Um... its go fuck yourself... retard
I'm confused. Aero was too "dated", so they are going to something that looks more like DeskMate?
Also, unstylized white buttons on a white ribbon background saves power vs. a 3d stylized aluminum look? Really?
yeah, like in gnome 3
Subversion of spatial scale luxury decoration ideas.
That too, but OS X had it first and Windows followed with a nice implementation. I guess I could have listed every environment with that feature, but honestly, Windows and OS X do it the best. KDE and GNOME 3 are in second place.
I guess they are buying into the less is more mentality?
I'm not sure they are going about this in a smart way, it's like their promoting Windows as a plain old boring operating system. People like shiny good looking software and gadgets, if they had to choose between a slick eye-catching GUI or a bland, flat, no-bling GUI - which do you think people will buy?
Not even 1/8 as powerful, slow, and painful. Not to mention I have to check listings to see if the change actually took hold. Now what used to take 5 minutes can take the whole day.
Your complaint is more orthogonal to them switching to a gui than an issue with guis themselves.

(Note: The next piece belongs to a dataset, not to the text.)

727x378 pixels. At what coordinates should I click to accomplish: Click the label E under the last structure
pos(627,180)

I mean, they could have redone the new version with a botched implementation of CLI too, so that it was 1/8th as powerful, slow, and painful, and where you couldn't trust it enough to know that changes you'd submitted had actually been committed.

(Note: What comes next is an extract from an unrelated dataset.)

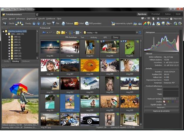Click the blue back arrow in Průzkumník
This screenshot has width=184, height=138.
[44, 33]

The problem isn't that its a gui, the problem is that its a lousy gui.
If the man page is 20 pages long and the setting is rarely adjusted I can guarantee you that the setting is not available in the GUI. One of the reasons people like the command prompt is the greater power.
Your thinking of "rarely adjusted" as "obscure". A good example is simply changing the screen resolution. That's something I rarely explicitly do. But occasionally it comes up... I'll deliberately set my screen to 800x600 for a usability test or to run some ancient piece of software that was designed for that. System->Prefs->Screen resolution...
Your right if I wanted to apply some custom matrix transform to the display output then I'd need to drop to the command line.. but that's truly obscure, not merely "rarely adjusted".
I personally use the command prompt for listening to music.
Whereas I like having gui for luxuries like pause and skip track, and selecting the songs I want played.
but if I want to do something complicated or quickly then it's straight to the command line.
So you've got a folder zoopics of 68 picture files you took at the zoo today with your cousin, you want to send him the 6 you took at the monkey exhibit and the one of him next to the elephant...go!
gui
click to open folder, thumbnail view, click on first monkey pic, shift-click on last monkey pic, ctrl-click the one by the elephant... right click on the selection, send to mail recipient, mail client opens, with new message, and the 7 picture attachments. type a few letters of your cousins name for the contact to auto pop his email address, press tab to get to the sujbect line... type "Zoo pics", tab to get to the message... type enjoy!! and press send.
Time from start to finish 30 seconds.
cli: ... uh ...
cd ~home/pics/zoopics
Time from start to finish... uh...
The CLI has its place. But that example is a pretty straightforward request of something a completely normal person would want to do and for which the command line is almost completely unsuitable.
So while your "Mass file renaming" example is playing right into the CLI wheelhouse, mine plays right into a GUIs. The point remains that neither is inherently better... they are good at different things.